Some background first. When developing communication applications, it
is usually necessary to display a modal dialog box that contains some information
about what is happening in the background (statistics, state of the communication
etc). Most common solution is to pass all the knowledge about the background
process(es) to the modal dialog and then use a timer to periodically update
the contents of the dialog controls. This solution is Ok but complicates
the design of the dialog and makes it very difficult to have a generic
dialog that displays different kind of information depending on the place
where it is created. Important side-effect of this solution is either the
need to provide access to all data members of the background process classes
to the dialog or the need to declare all data members public. Both options
complicate the source code.
The solution presented here uses a callback function given to the dialog
via its constructor. Callback function is a member function that belongs
to a CWnd derived class (exactly the same technique may be used with a
callback function belonging to the CObject derived class). The responsibility
of the dialog is to create a timer and periodically (from within OnTimer()

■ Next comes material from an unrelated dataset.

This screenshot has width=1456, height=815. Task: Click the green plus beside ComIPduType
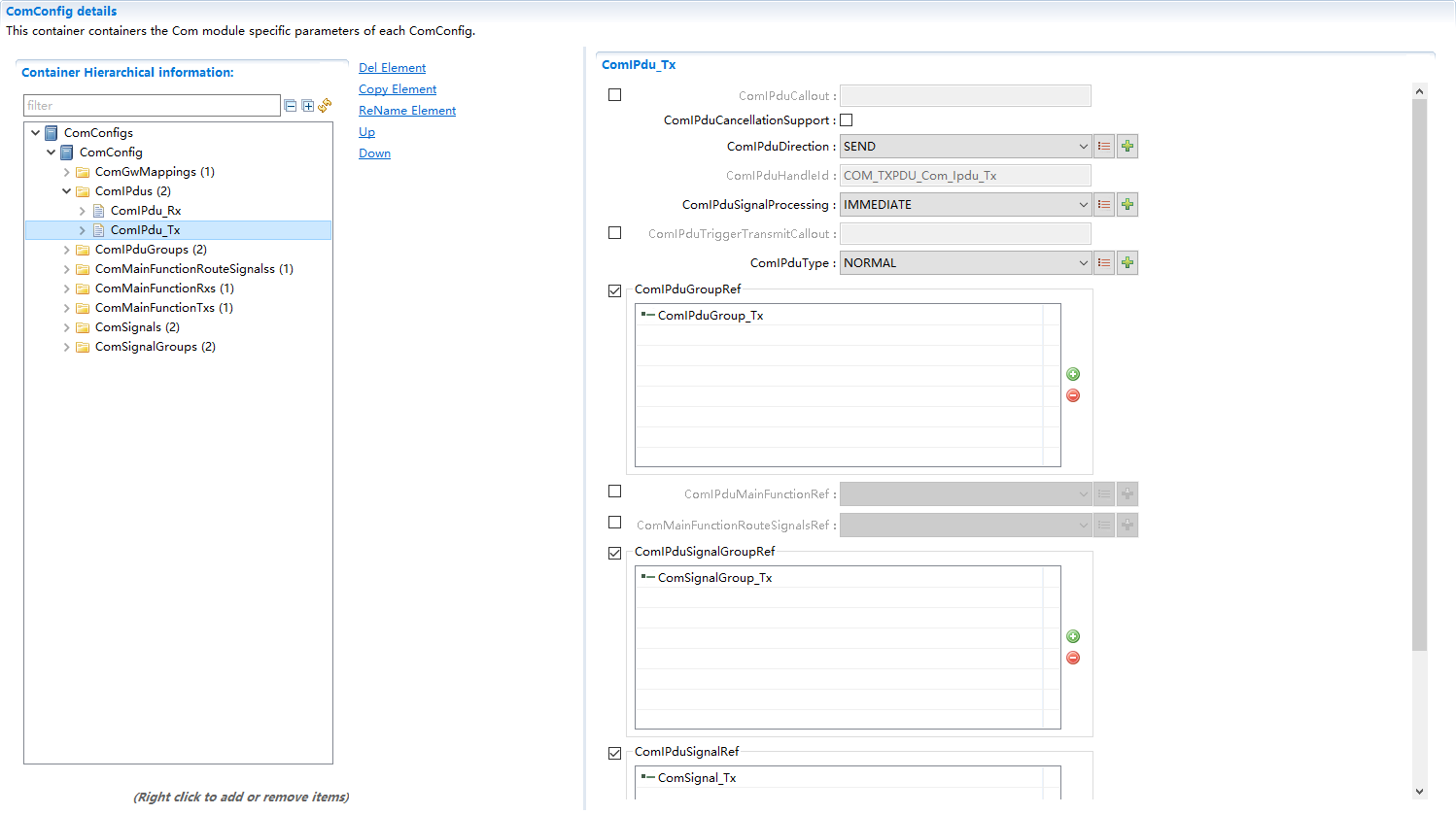pos(1127,263)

handler) call the supplied callback function. Dialog may give some information
to the callback function. It will collect dta from the callback function
and use it to update the contents of its controls. Contrary to the common
solution presented above, only the callback function needs to have access
to background process and since it is a callback function it may as well
be a part of the background process.
This design reduces the complexity of the dialog and enables a generic
dialog to display different kind of information using different types of
callback functions. Another important side-effect is that the application
design is simpler and more robust.
First, we need to create a callback function type:
typedef BOOL (CWnd::*TWindowUpdate)(int& nCount, CString& sText, DWORD dwData);
Arguments of this function are application specific. Then we modify the
constructor of the dialog:
TTestDialog(TWindowUpdate pUpdateCallback, CWnd *pWindow,
DWORD dwData = 0, CWnd* pParent = NULL)
At last, we call the callback function (most often from the OnTimer() handler).
if (m_pWindow && m_pWindowUpdateCallback)
int nCount = 0;
if ((m_pWindow->*m_pWindowUpdateCallback)(nCount, str, m_dwData))
Callback function is implemented in a CWnd derived window (main frame, view etc).